Text and element location entries =>
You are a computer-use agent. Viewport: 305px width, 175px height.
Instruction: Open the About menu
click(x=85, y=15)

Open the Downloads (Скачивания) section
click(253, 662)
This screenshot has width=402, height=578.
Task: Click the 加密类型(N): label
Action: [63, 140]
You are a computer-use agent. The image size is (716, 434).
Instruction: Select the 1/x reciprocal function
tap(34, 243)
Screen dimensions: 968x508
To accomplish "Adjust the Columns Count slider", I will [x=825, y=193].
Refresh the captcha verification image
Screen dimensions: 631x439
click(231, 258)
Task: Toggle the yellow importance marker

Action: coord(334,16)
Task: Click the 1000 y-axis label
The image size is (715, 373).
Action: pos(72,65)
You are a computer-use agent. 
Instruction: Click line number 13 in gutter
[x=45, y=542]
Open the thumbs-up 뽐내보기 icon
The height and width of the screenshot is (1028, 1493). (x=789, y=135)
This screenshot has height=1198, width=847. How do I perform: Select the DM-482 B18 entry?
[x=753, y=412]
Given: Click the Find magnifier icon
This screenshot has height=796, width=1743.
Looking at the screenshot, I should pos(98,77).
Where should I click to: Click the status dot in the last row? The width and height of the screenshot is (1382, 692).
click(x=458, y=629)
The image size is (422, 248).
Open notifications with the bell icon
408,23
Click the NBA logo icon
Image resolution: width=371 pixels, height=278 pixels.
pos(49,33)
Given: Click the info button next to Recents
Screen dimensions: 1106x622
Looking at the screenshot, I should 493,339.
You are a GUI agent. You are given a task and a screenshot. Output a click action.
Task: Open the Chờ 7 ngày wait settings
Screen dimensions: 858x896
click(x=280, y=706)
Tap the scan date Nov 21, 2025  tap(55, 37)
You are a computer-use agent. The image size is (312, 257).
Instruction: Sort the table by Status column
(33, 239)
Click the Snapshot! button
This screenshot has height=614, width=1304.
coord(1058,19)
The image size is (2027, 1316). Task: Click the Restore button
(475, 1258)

EXERCISE => Reproduce the entries above, substituting "Goal:" for every instance of "Instruction:" and leaving all other text unchanged.

FULL ANSWER =>
You are a computer-use agent. Viewport: 305px width, 175px height.
Goal: Open the About menu
click(x=85, y=15)

Open the Downloads (Скачивания) section
click(253, 662)
This screenshot has width=402, height=578.
Task: Click the 加密类型(N): label
Action: [63, 140]
You are a computer-use agent. The image size is (716, 434).
Goal: Select the 1/x reciprocal function
tap(34, 243)
Screen dimensions: 968x508
To accomplish "Adjust the Columns Count slider", I will [x=825, y=193].
Refresh the captcha verification image
Screen dimensions: 631x439
click(231, 258)
Task: Toggle the yellow importance marker

Action: coord(334,16)
Task: Click the 1000 y-axis label
The image size is (715, 373).
Action: pos(72,65)
You are a computer-use agent. 
Goal: Click line number 13 in gutter
[x=45, y=542]
Open the thumbs-up 뽐내보기 icon
The height and width of the screenshot is (1028, 1493). (x=789, y=135)
This screenshot has height=1198, width=847. How do I perform: Select the DM-482 B18 entry?
[x=753, y=412]
Given: Click the Find magnifier icon
This screenshot has height=796, width=1743.
Looking at the screenshot, I should pos(98,77).
Where should I click to: Click the status dot in the last row? The width and height of the screenshot is (1382, 692).
click(x=458, y=629)
The image size is (422, 248).
Open notifications with the bell icon
408,23
Click the NBA logo icon
Image resolution: width=371 pixels, height=278 pixels.
pos(49,33)
Given: Click the info button next to Recents
Screen dimensions: 1106x622
Looking at the screenshot, I should 493,339.
You are a GUI agent. You are given a task and a screenshot. Output a click action.
Task: Open the Chờ 7 ngày wait settings
Screen dimensions: 858x896
click(x=280, y=706)
Tap the scan date Nov 21, 2025  tap(55, 37)
You are a computer-use agent. The image size is (312, 257).
Goal: Sort the table by Status column
(33, 239)
Click the Snapshot! button
This screenshot has height=614, width=1304.
coord(1058,19)
The image size is (2027, 1316). Task: Click the Restore button
(475, 1258)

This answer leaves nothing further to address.